▶

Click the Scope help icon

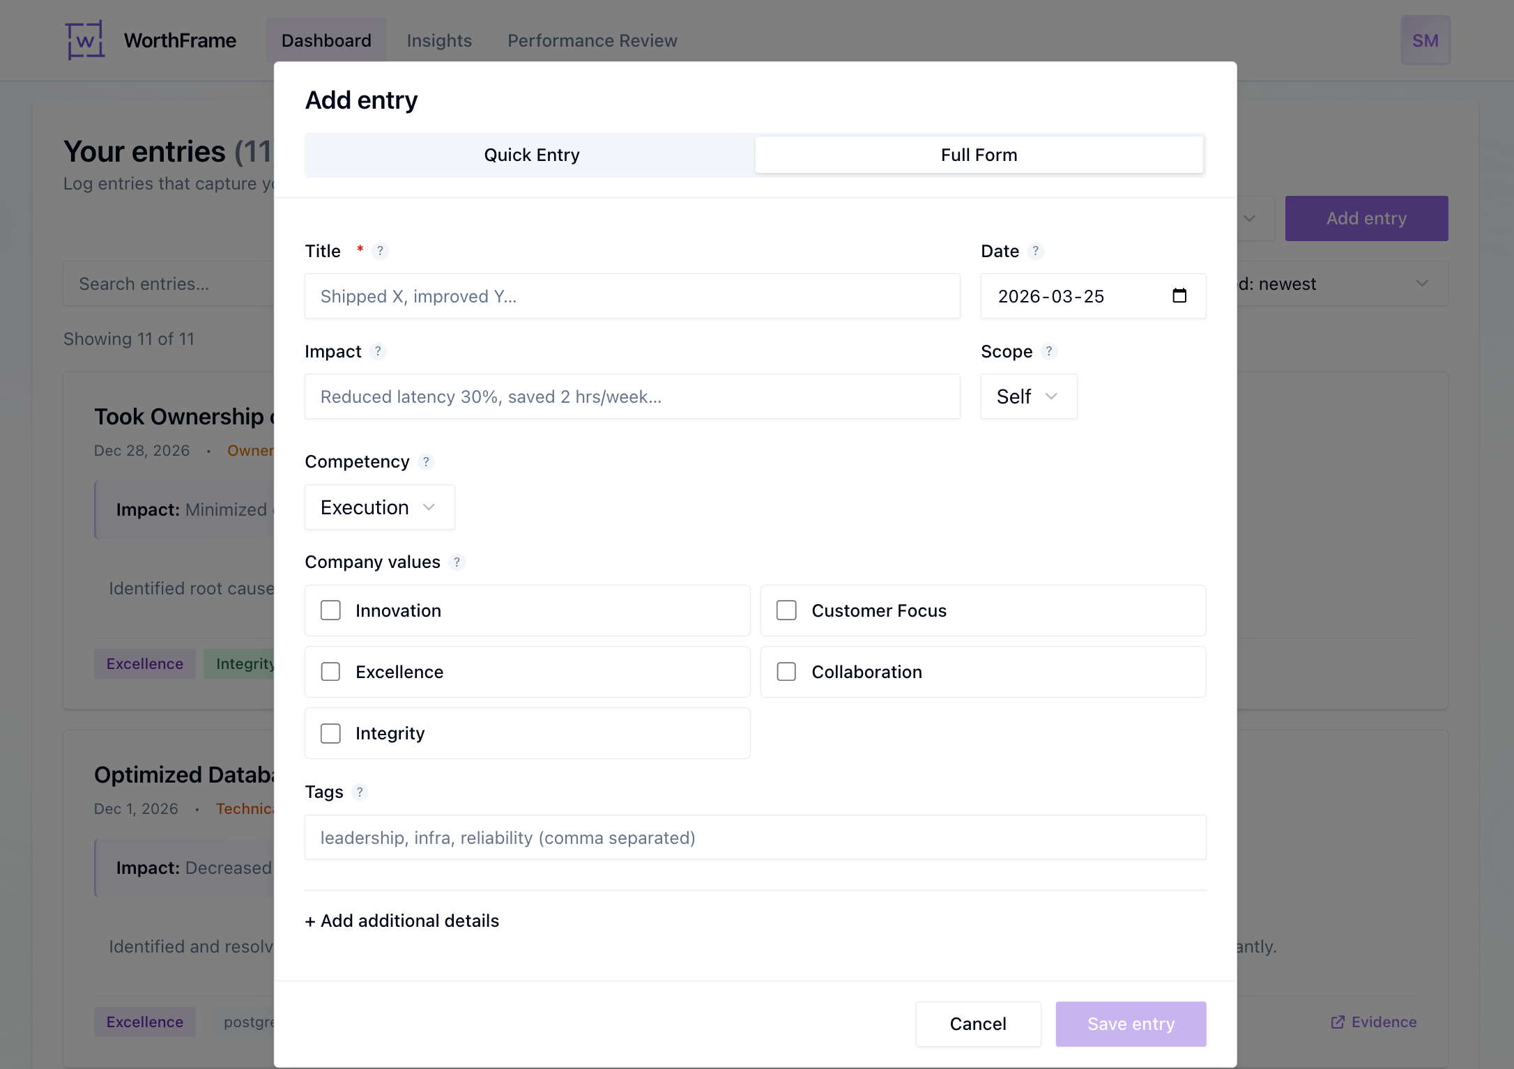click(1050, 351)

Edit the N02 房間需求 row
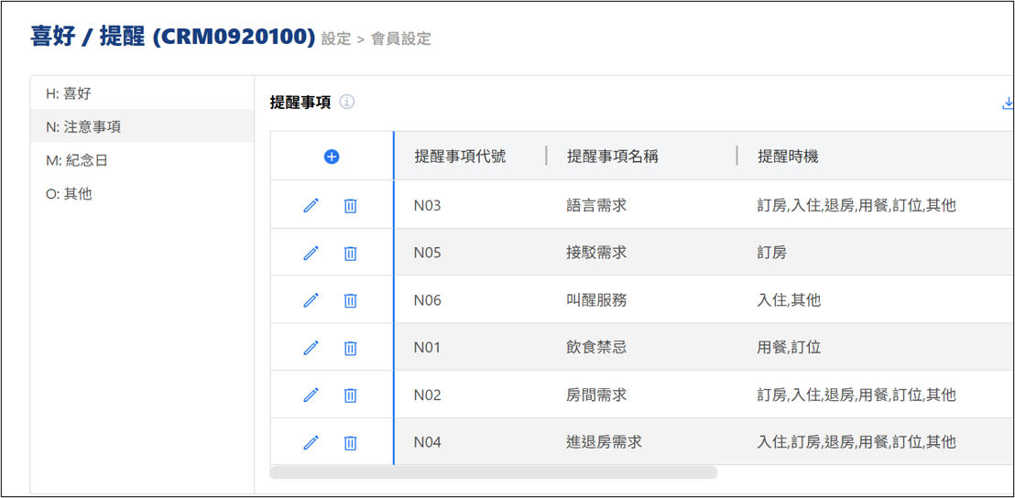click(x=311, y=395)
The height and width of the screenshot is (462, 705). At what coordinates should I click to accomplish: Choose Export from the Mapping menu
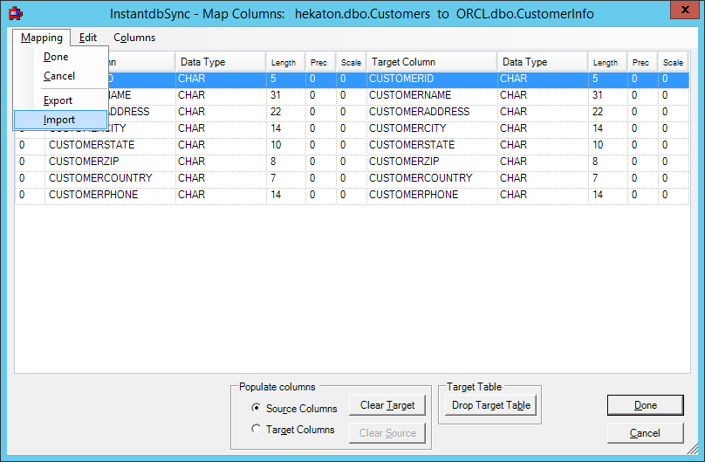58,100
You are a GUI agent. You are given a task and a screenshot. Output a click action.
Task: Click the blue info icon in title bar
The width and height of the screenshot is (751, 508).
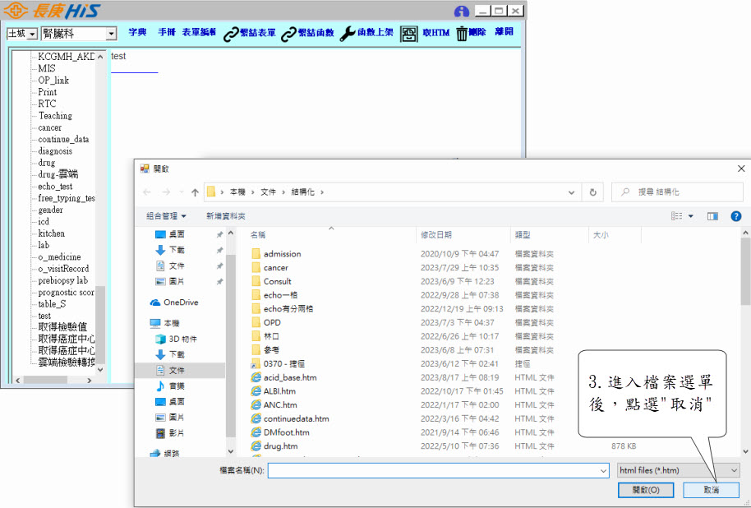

◀

-- The problem --
Switch "screenshot" to "screen capture" in the records from the line holding "The height and" through the end, inclusive, and give those lines again with everything else unchanged. Leave the pictures out of your answer.

-- In response --
The height and width of the screen capture is (462, 705). At what coordinates should I click to accomplish: Choose Export from the Mapping menu
58,100
You are a GUI agent. You are given a task and a screen capture. Output a click action.
Task: Click the blue info icon in title bar
The width and height of the screen capture is (751, 508).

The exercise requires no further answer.